Obrachunki powyborcze
W pierwszych dniach lutego zakończyła się przeprowadzona przez inspektorów Regionalnej Izby Obrachunkowej kontrola gospodarki finansowej gminy Cedynia. Kontrolę przeprowadzono na zlecenie Agencji Bezpieczeństwa Wewnętrznego i - jak zasugerował podczas ostatniej sesji burmistrz Adam Zarzycki - była ona pokłosiem minionej kampanii wyborczej, bo przedmiot kontroli pokrywał się z pytaniami powtarzanymi podczas składanych przez opozycję interpelacji. Analizowano 10 punktów, co do których inicjatorzy zgłaszali zastrzeżenia. Protokół pokontrolny wyszczególnia trzy uchybienia i nieprawidłowości. Wytknięto burmistrzowi, że nie ma w gminie wieloletniego programu gospodarowania zasobami mieszkaniowymi, naruszenie przepisu o samorządzie gminnym poprzez zawarcie na 10 lat bez zgody rady umowy najmu przez ZRB lokalu użytkowego oraz podobny zarzut - niepodanie do publicznej wiadomości wykazu nieruchomości przeznaczonych do wydzierżawienia (sklep delikatesy).

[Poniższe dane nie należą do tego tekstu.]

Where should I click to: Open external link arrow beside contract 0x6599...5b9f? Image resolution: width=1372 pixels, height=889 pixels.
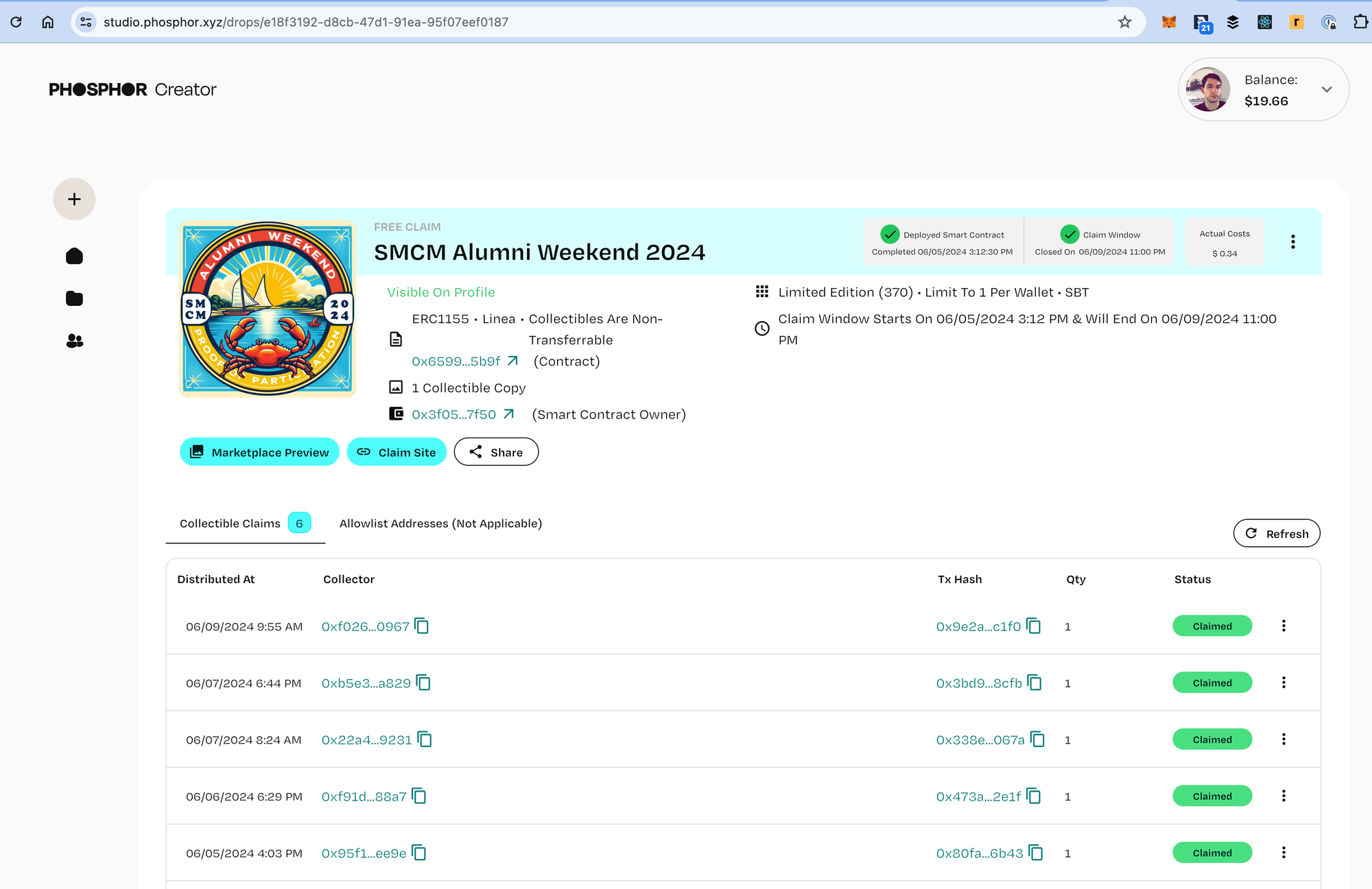(512, 361)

Komentując ustalenia kontrolerów, A. Zarzycki stwierdził, iż zapewne wielu burmistrzów mogłoby pozazdrościć Cedyni takich wyników, bo te niby grube zarzuty nie potwierdziły się. - To było dokuczliwe, bo niektórzy radni byli przesłuchiwani i byłem szczęśliwy, że w końcu podjęto kontrolę i oczyszczono nas z podejrzeń - dodał.
Jedno z wytkniętych uchybień zostało wyeliminowane od ręki. Na sesji 20 marca uchwalono 5-letni program gospodarowania zasobami mieszkaniowymi w gminie.
Manewr wyprzedzający
Przy okazji burmistrz podał, że rozpoczął budowę domu mieszkalnego. Mówił nawet o szczegółach architektonicznych. Na budowę wziął 150 tys. zł kredytu. - To informacja dla tych, którzy prześwietlają mnie do siódmego pokolenia - dodał. Poinformował równocześnie, że z chwilą wybudowania domu wyprowadzi się z mieszkania komunalnego na Sójczym Wzgórzu, pozostawiając lokal do dyspozycji komisji mieszkaniowej. - Nie wykupiłem mieszkania, a mógłbym to zrobić z dużą bonifikatą i zrobić interes, podobnie jak inni robili - stwierdził.